Simanowitz and Alice (2002) put it clearly that, the
microfinance industry has concentrated not on reaching the poor but rather on
financial and situational performance. Meanwhile Mayoux (2001) argues that
microfinance institutions are undergoing a period of rapid innovations. They
are coming up with products and new methodologies for reaching the broader
category of poor people including the poorest of the poor. This will enable
microfinance to have a significant impact in achieving poverty reduction.
Also where group lending is used, the very poor are said to be
excluded by other members of the group, because they are seen as bad credit
risk, jeopardizing the position of the group as a whole. Similarly, it's argued
that when professional staff operates as loan officers, they may exclude the
very poor from borrowing, again on the grounds of the repayment risk
(Montgomery and Weiss, 2005).
Simanowitz in regard to groups points out that while the use
of the groups has the potential to build social capital, develop skills; the
way they are used varies considerably between MFIs. Some use them solely as
means for creating peer group pressure while others use them more deliberately
as vehicles of the empowerment (Simanowitz, 2003).
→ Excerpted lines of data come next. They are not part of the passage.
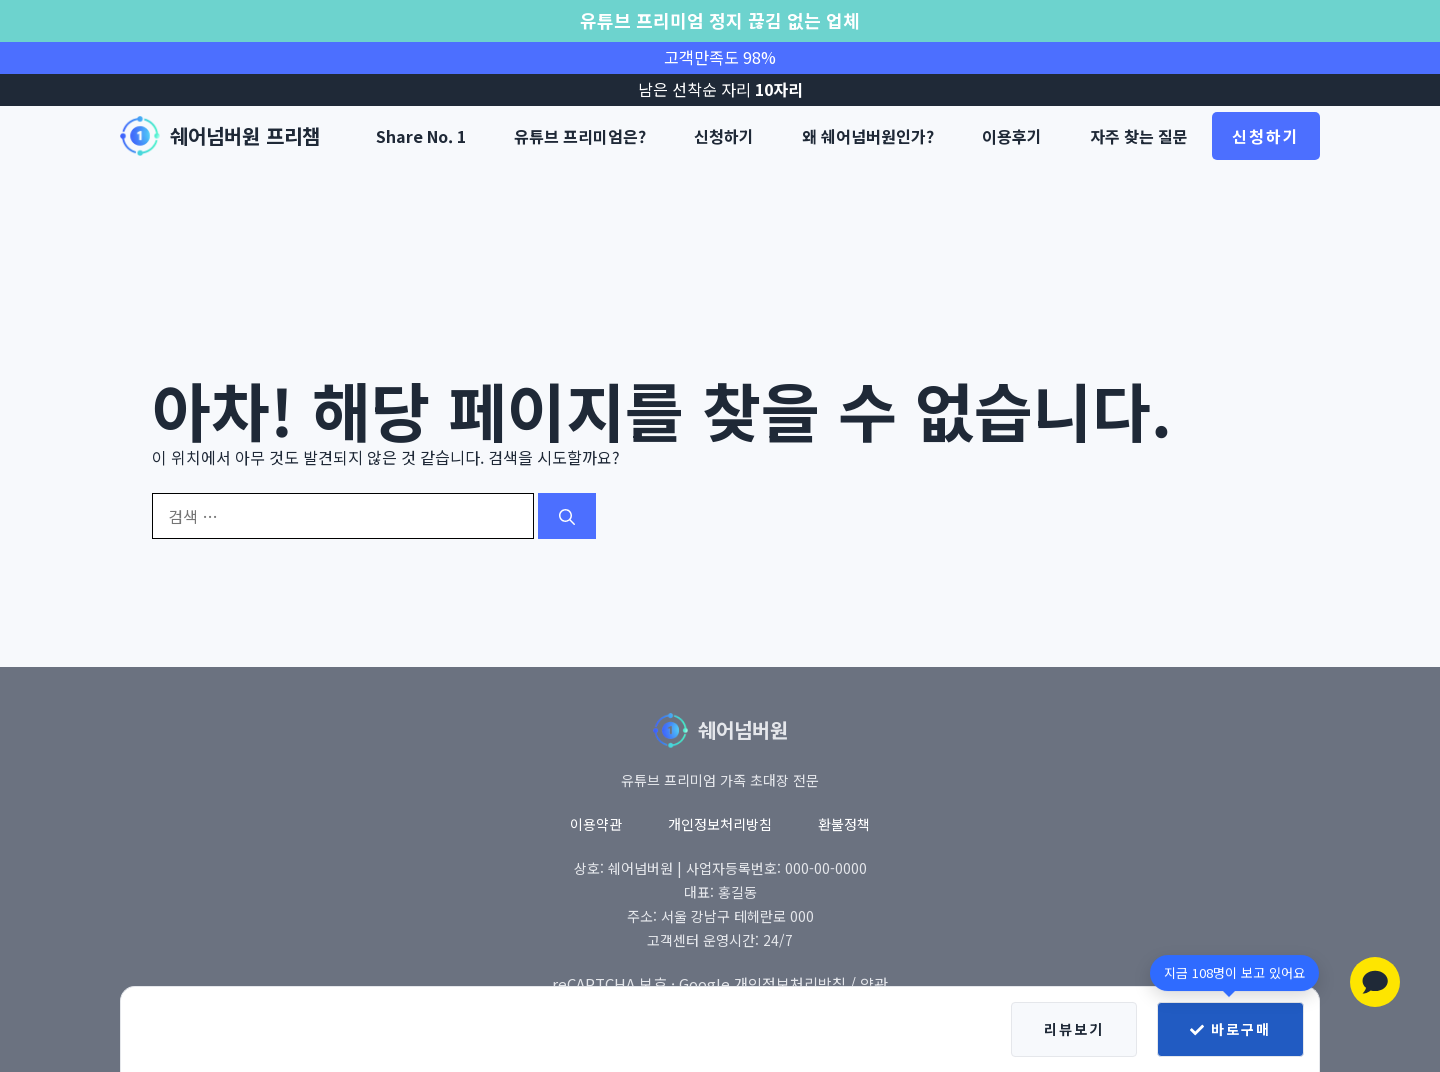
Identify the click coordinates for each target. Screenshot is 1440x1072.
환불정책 (844, 824)
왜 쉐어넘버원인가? (868, 136)
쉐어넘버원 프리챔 (245, 135)
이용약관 (596, 824)
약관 (874, 983)
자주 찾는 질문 (1139, 136)
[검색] (567, 516)
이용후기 (1012, 136)
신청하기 (724, 136)
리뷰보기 (1074, 1029)
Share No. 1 (421, 136)
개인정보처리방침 (720, 824)
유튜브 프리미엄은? (580, 136)
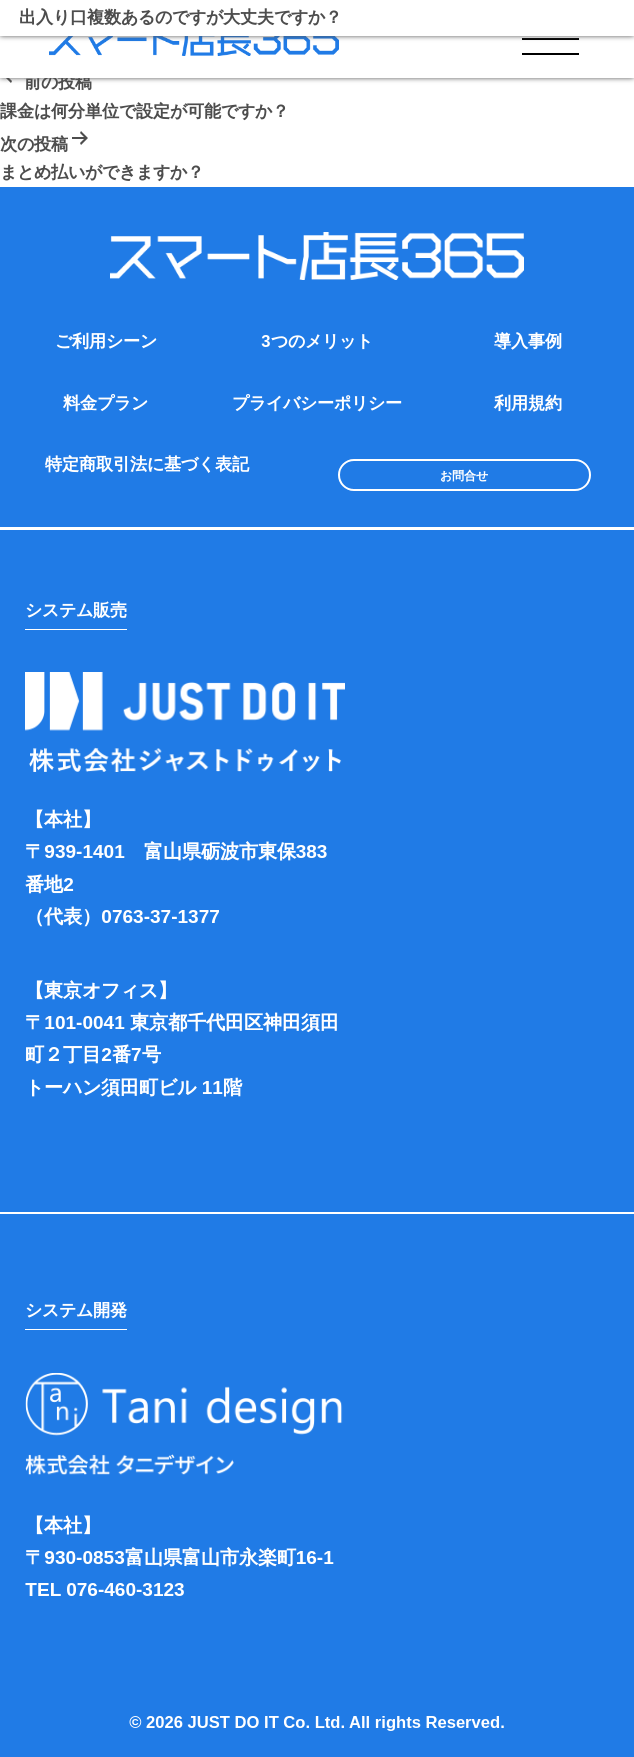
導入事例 (528, 341)
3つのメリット (316, 341)
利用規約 (528, 403)
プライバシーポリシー (317, 403)
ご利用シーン (106, 341)
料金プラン (105, 403)
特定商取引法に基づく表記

From the above discussions, we realize that core issues
remain how to make microfinance accessible to the poor and ensure that the
benefits are positive. For the purpose of this study, the above theoretical
debates form the bedrock to explore into the role of microfinance in poverty
reduction in Rwanda.
This analytical framework is build on the ground that if the
MFI mission and objectives are geared towards poverty reduction, then the
terms, conditions and methodology and product design have to be favorable for
the poor to access the microfinance products and services which will be
reflected in the outreach; how many poor people are reached (scale of
outreach), how poor are the clients (depth of outreach), in which economic
sectors are they engaged (breadth of outreach), where do they live
(geographical outreach) and the quality which is how the services fit the needs
of potential clients. Depending on whether the poor have been reached with
microfinance, then impact may be expected in terms of:
(i) Income generation,
(ii) asset building and reduced vulnerabilities defined as
increases in ownership of household's physical assets and reduced
vulnerabilities as the poor are encouraged to save and diversify their
livelihood activities,
(iii) empowerment which means enabling the poor to have
greater control over the resources and their lives and taking part in family
and community decisions,
(iv) Building social capital implying reduced isolation,
opportunity to share information and building the bond that was not previously
there.
(v) Good health in terms of improvement in nutrition and
afford medical care, and education of clients' children which is investing in
children's education as a result of new income from micro-enterprise. This will
in turn lead to poverty reduction on women and all family members.